La primera vez que le mostramos a un gerente comercial cómo estaban divididas sus zonas, se quedó callado un minuto.
Tenía vendedores peleando por territorios con 200 clientes buenos, mientras otros cubrían zonas con 500 clientes que no compraban nada. Las comisiones eran injustas. Las metas imposibles de comparar. Y nadie lo había visto hasta ese momento.
La mayoría de las empresas dividen el territorio por geografía. Norte, sur, oriente, poniente. O por comunas. O por cómo se dividió hace 10 años cuando había otros vendedores.
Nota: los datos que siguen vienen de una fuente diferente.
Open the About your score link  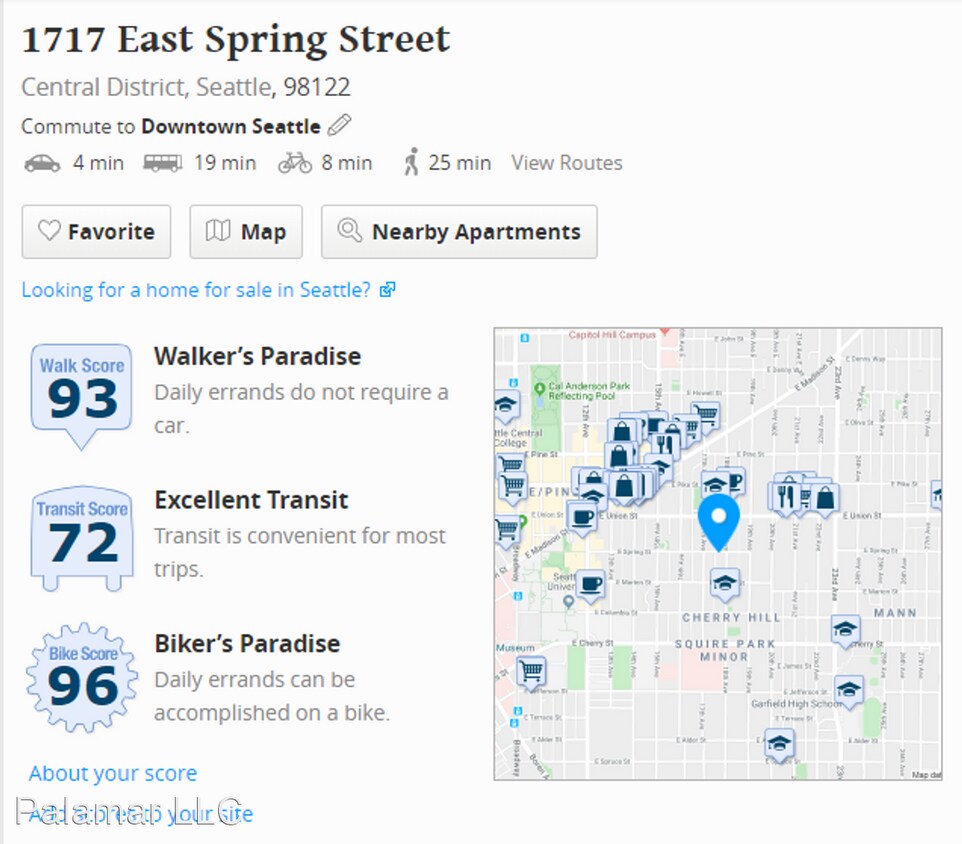(113, 773)
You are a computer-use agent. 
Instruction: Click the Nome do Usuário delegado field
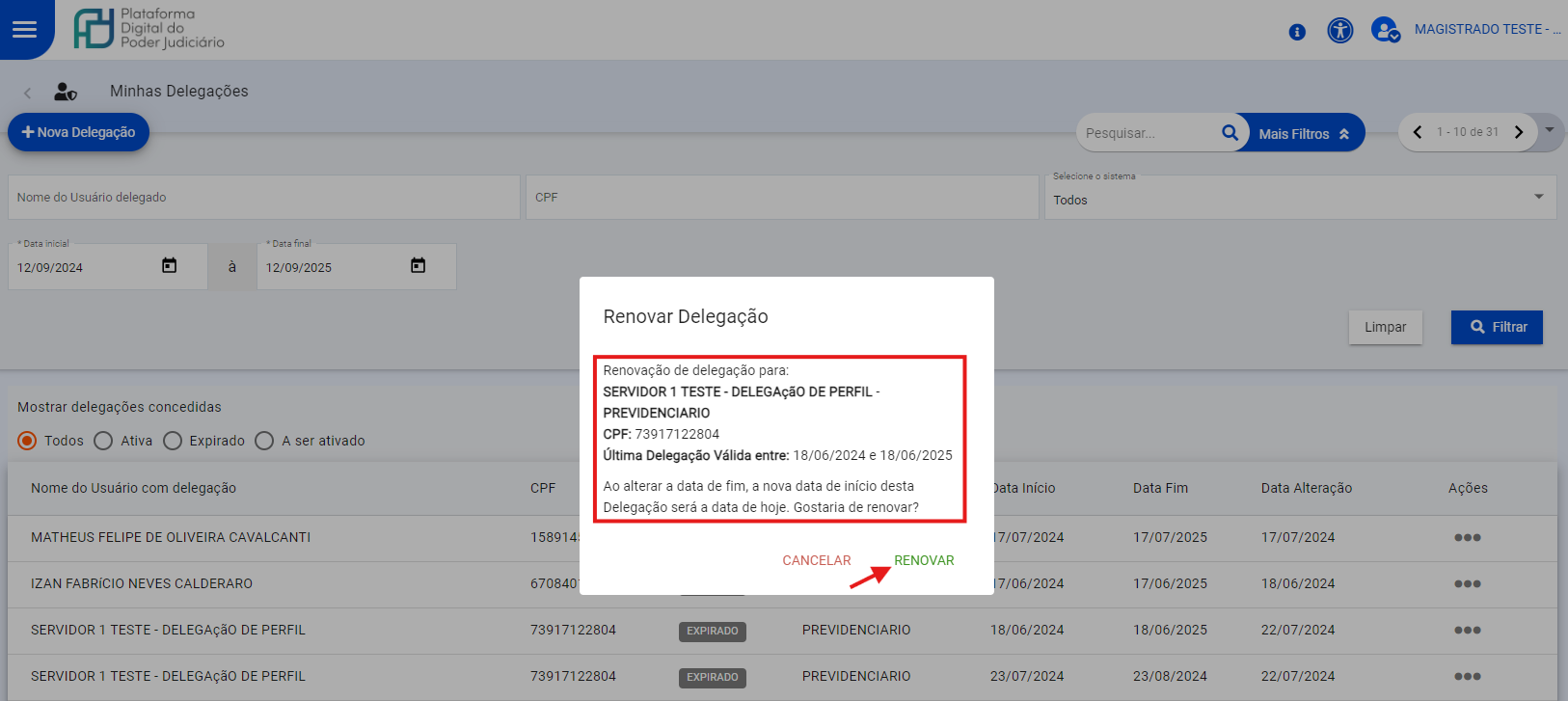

El problema es que la geografía no refleja el potencial de venta.
Una zona puede tener 500 clientes malos. Otra puede tener 50 clientes buenos que compran más que los 500 juntos. Si divides por geografía, un vendedor se mata trabajando para llegar a la meta mientras otro la supera sin esfuerzo. No es justo. Y no es eficiente.
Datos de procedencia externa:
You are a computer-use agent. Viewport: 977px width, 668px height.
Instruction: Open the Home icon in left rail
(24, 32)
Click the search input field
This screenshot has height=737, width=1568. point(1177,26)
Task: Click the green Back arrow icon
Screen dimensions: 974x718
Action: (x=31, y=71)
Qué es una geozona bien construida:
Un polígono donde un vendedor puede trabajar un día completo y vender lo máximo posible. Balanceada no por número de clientes, sino por potencial de compra.
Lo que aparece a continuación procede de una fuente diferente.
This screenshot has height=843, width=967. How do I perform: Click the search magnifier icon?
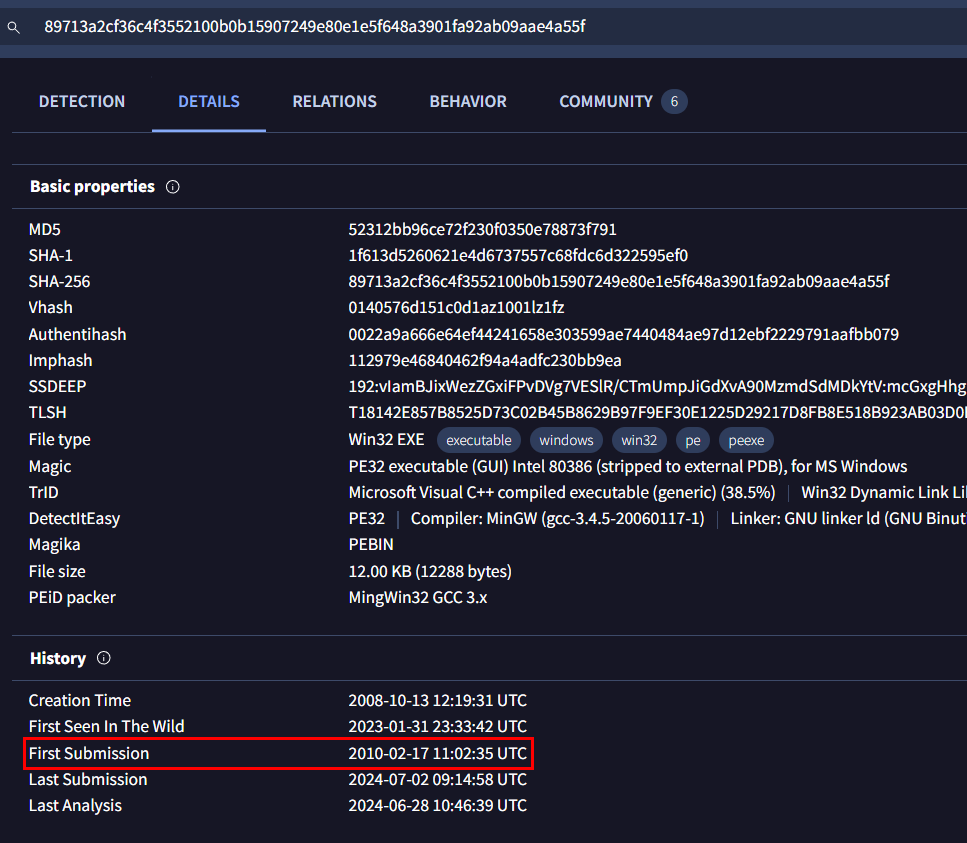pos(14,27)
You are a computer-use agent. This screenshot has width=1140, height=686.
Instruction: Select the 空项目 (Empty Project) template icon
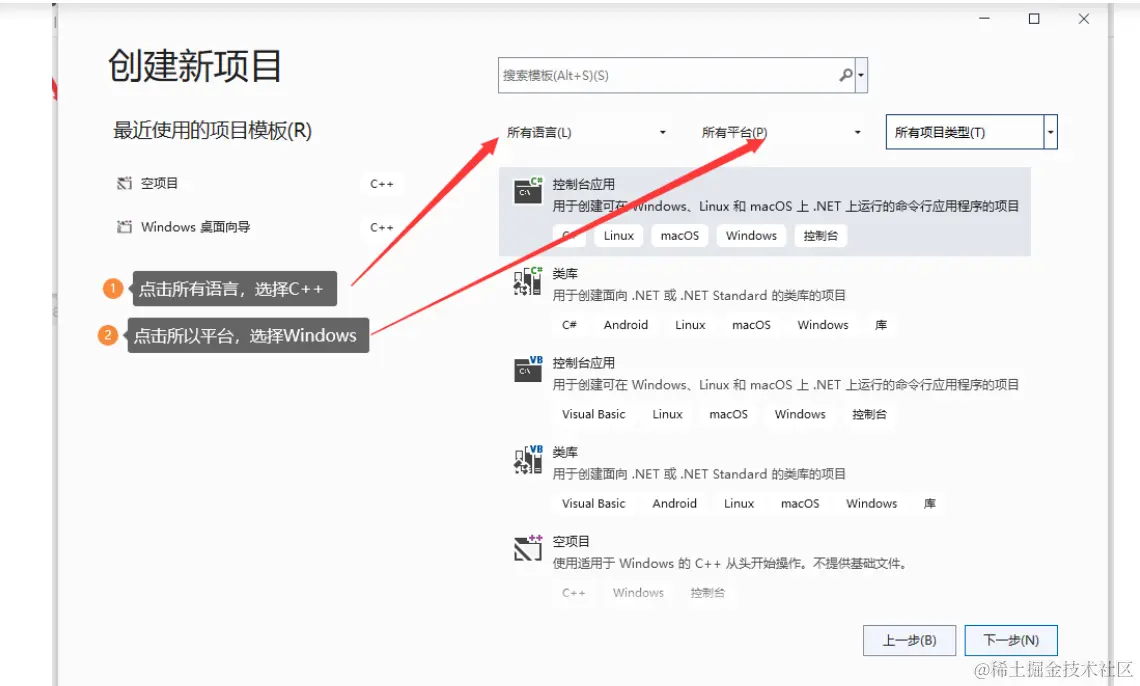(527, 548)
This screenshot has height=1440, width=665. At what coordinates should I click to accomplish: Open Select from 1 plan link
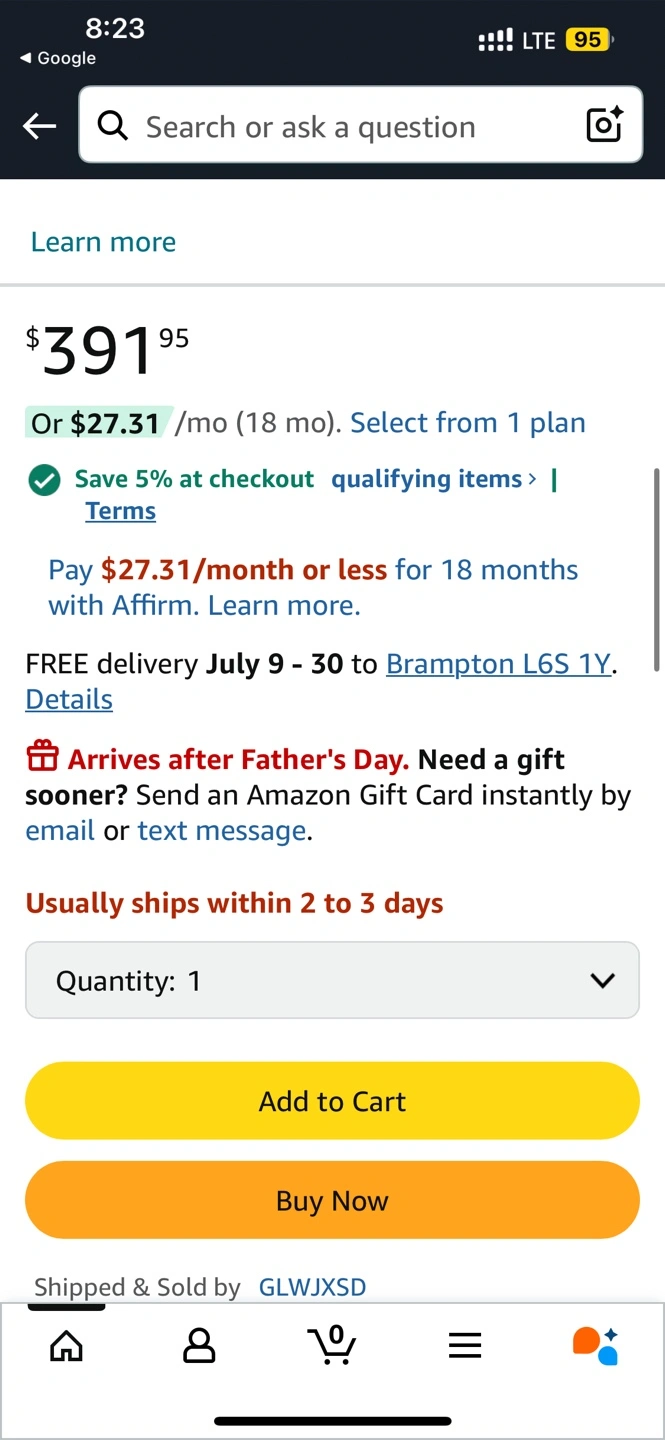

Cada geozona se arma según la calidad del cliente: qué cluster es, qué nivel de ingreso tiene, con qué frecuencia compra, cuánto compra en promedio.
El objetivo es que cada vendedor tenga aproximadamente el mismo potencial de venta. Esto te dice al tiro si necesitas más vendedores. Si tienes más geozonas bien balanceadas que vendedores, necesitas contratar. Si tienes vendedores que sobran, tienes un problema de eficiencia que estás pagando todos los meses.
Por qué esto cambia la conversación:
Cuando las zonas están bien divididas, puedes medir de verdad. Si dos vendedores tienen el mismo potencial asignado y uno vende el doble, ahí sí hay una diferencia de desempeño. Puedes tomar decisiones con fundamento.
Cuando las zonas están mal divididas, no sabes nada. El vendedor que vende poco puede ser malo o puede tener territorio muerto. El que vende mucho puede ser bueno o puede tener el territorio fácil. Estás premiando y castigando sin información real.
Lo que hemos visto en 8 años:
Empresas que pensaban que necesitaban más vendedores descubrieron que necesitaban redistribuir los que ya tenían. Otras que creían que tenían un equipo malo descubrieron que tenían zonas mal diseñadas.
El problema casi nunca es la gente. Es el sistema que no les permite rendir.